---------- Supplied information

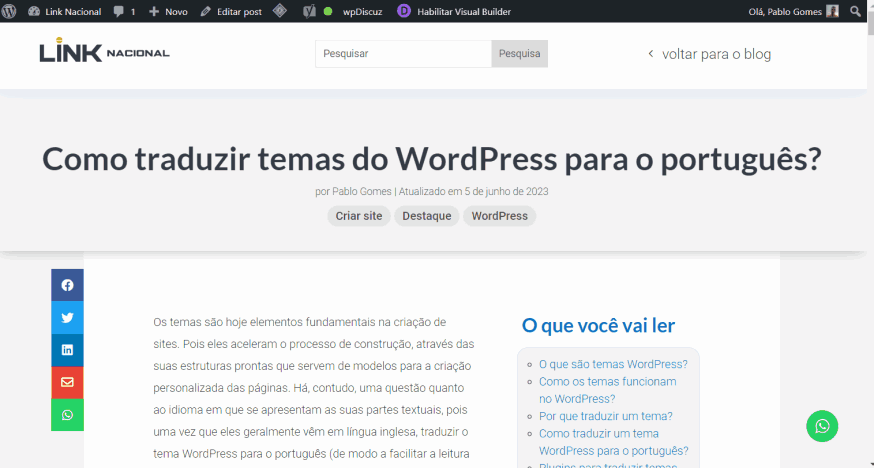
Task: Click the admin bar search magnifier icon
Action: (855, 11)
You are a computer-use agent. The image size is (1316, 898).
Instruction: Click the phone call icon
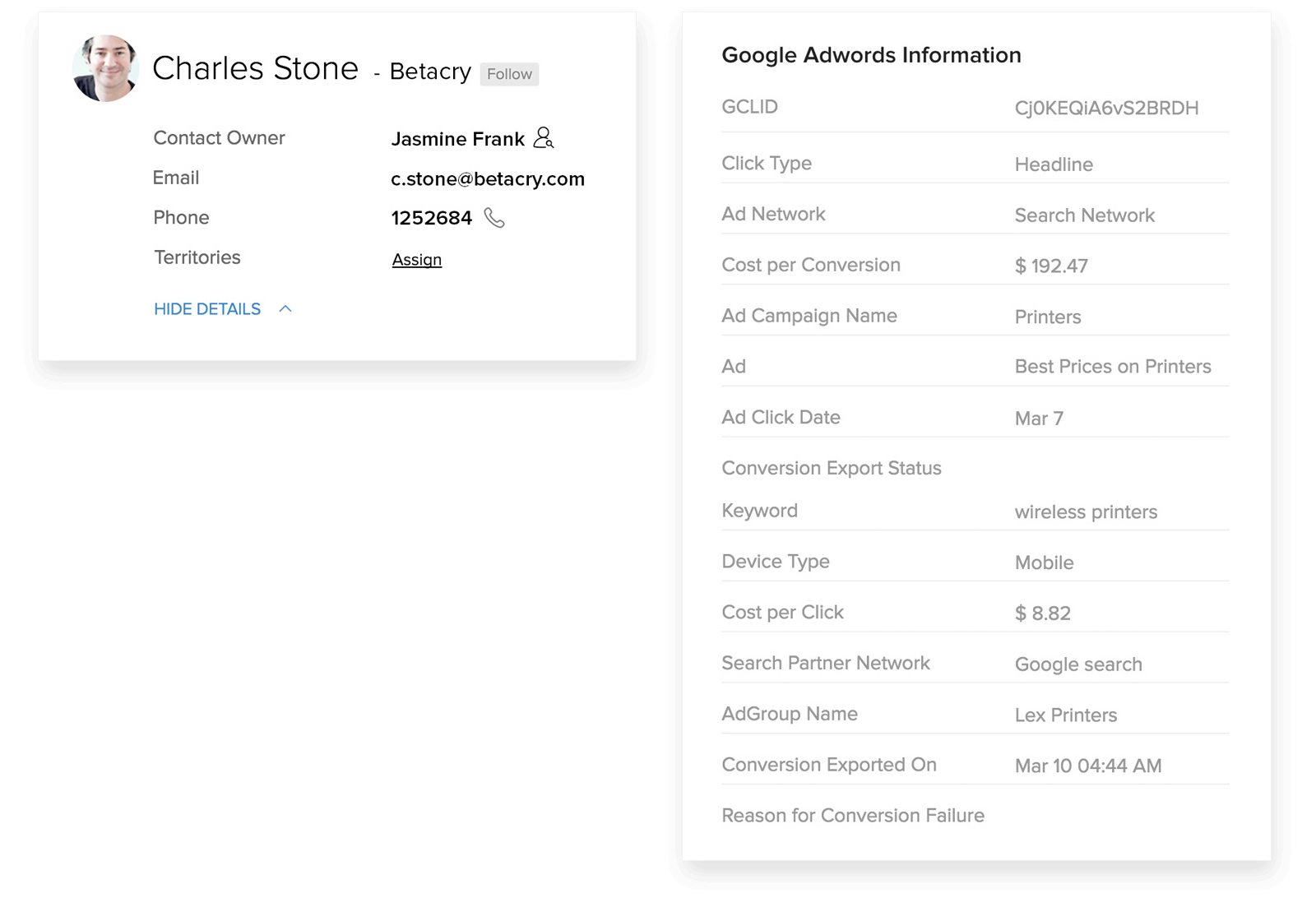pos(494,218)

--------------------

◆ The request ◆
Rewrite the records above as a numbered list with one line per item. Skip blank lines and leave out the pictures.

◆ Response for this exercise ◆
1. Task: Click the admin bar search magnifier icon
2. Action: (855, 11)
3. You are a computer-use agent. The image size is (1316, 898).
4. Instruction: Click the phone call icon
5. pos(494,218)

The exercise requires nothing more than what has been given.